» INPUT DATA:
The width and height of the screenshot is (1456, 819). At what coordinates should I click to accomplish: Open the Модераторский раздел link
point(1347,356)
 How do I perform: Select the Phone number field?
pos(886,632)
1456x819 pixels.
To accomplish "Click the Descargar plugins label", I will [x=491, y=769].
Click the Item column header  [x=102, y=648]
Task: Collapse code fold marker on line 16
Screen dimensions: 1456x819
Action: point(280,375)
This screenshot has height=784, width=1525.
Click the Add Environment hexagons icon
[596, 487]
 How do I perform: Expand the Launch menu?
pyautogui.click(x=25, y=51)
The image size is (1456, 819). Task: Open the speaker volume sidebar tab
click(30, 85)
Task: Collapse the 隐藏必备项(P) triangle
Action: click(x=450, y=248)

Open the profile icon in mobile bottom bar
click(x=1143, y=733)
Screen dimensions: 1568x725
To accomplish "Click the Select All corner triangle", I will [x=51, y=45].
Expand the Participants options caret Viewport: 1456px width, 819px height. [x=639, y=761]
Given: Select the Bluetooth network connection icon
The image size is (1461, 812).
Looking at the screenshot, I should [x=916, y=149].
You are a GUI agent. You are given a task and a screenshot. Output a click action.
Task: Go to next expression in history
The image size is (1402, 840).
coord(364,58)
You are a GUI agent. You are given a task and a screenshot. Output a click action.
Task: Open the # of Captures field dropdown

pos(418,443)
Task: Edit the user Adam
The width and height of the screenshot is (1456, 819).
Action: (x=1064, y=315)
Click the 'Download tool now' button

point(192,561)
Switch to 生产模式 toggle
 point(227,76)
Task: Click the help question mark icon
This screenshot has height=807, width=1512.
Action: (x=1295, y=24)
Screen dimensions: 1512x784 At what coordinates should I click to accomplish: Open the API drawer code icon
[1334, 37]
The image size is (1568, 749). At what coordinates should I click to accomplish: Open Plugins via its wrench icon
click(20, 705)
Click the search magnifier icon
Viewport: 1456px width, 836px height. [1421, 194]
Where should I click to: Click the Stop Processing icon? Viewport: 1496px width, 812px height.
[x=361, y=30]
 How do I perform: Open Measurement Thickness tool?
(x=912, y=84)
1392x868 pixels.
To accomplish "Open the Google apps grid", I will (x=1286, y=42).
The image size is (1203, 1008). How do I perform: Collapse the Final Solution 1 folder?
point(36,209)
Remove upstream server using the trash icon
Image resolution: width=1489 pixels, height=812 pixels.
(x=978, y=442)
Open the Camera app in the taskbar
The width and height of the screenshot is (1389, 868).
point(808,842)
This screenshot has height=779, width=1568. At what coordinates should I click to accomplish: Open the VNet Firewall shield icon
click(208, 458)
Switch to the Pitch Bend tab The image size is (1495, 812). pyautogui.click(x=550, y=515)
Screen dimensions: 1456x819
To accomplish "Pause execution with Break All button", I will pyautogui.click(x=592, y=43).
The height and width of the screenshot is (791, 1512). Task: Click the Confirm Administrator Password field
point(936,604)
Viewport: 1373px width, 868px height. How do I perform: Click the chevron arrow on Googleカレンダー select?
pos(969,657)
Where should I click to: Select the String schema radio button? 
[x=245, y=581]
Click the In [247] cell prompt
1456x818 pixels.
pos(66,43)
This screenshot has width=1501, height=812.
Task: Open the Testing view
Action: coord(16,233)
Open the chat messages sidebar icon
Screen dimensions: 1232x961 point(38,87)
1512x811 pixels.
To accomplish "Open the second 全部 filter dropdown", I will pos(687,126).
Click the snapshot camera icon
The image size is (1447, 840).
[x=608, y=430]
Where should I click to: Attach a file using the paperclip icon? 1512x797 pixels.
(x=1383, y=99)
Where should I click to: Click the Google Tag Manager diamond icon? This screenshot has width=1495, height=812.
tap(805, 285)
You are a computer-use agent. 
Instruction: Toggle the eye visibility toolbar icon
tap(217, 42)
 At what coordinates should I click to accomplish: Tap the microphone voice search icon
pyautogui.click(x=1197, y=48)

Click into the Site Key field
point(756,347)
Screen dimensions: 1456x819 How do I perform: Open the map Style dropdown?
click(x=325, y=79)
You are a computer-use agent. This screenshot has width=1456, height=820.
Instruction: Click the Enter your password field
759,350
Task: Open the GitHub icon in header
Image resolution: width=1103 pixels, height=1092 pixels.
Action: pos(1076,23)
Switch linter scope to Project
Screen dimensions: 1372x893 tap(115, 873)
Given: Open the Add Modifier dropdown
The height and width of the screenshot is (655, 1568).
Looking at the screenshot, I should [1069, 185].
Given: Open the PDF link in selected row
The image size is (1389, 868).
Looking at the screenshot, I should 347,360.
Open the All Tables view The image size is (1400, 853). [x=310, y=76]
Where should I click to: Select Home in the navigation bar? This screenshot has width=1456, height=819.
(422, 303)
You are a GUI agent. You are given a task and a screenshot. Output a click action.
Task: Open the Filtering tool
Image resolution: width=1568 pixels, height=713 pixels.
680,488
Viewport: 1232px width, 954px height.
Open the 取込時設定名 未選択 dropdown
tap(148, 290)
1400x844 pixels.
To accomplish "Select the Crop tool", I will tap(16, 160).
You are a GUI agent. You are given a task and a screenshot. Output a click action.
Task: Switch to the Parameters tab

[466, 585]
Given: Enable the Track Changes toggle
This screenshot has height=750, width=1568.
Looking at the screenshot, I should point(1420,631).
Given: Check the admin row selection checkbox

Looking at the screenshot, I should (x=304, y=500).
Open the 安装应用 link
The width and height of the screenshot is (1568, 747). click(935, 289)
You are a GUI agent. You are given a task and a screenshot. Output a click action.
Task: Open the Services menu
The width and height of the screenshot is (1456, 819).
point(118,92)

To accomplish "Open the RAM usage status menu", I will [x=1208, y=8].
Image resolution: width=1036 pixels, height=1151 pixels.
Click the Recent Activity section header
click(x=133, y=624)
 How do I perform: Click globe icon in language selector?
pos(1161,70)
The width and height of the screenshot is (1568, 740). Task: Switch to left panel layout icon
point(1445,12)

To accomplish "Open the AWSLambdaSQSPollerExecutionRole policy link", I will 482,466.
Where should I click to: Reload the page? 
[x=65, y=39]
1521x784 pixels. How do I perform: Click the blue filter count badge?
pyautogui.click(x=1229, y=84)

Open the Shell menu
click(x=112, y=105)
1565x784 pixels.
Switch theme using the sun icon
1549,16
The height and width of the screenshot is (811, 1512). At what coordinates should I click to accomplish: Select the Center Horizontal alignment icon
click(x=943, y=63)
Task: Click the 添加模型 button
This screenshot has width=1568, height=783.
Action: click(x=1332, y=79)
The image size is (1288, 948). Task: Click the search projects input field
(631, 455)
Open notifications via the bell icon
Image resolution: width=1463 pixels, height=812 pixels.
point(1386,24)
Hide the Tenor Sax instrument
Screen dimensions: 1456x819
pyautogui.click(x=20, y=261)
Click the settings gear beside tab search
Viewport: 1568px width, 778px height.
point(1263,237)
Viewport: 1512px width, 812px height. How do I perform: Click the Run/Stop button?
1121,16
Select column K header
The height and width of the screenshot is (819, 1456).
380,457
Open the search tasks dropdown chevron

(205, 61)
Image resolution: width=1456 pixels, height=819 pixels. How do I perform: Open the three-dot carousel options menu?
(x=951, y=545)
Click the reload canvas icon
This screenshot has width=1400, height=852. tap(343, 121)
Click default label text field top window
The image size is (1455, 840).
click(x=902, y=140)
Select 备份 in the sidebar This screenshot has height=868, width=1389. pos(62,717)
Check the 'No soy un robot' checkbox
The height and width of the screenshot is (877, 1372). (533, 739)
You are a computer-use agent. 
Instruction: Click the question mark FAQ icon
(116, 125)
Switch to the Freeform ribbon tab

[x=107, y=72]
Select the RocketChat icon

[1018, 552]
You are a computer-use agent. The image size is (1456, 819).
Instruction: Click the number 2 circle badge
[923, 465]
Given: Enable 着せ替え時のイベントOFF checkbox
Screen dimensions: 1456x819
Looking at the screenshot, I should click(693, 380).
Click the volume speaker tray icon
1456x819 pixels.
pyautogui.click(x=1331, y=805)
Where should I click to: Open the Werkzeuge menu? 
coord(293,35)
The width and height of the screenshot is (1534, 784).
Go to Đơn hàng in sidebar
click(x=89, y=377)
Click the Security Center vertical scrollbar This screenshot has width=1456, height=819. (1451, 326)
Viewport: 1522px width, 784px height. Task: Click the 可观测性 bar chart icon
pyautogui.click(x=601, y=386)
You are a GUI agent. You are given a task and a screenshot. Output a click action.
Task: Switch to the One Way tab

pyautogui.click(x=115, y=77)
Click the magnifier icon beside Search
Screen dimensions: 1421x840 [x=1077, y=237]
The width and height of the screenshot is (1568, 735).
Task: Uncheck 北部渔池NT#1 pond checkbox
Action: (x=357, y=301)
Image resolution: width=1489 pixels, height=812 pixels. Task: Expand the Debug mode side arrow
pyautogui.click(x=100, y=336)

» ASSIGNED TASK: Up to and including the line with "This screenshot has height=784, width=1525.", repeat the data exactly, starting from its first line; nothing else belongs in the response.

» SOLVED EXERCISE:
The width and height of the screenshot is (1456, 819). At what coordinates should I click to accomplish: Open the Модераторский раздел link
point(1347,356)
 How do I perform: Select the Phone number field?
pos(886,632)
1456x819 pixels.
To accomplish "Click the Descargar plugins label", I will [x=491, y=769].
Click the Item column header  [x=102, y=648]
Task: Collapse code fold marker on line 16
Screen dimensions: 1456x819
Action: point(280,375)
This screenshot has height=784, width=1525.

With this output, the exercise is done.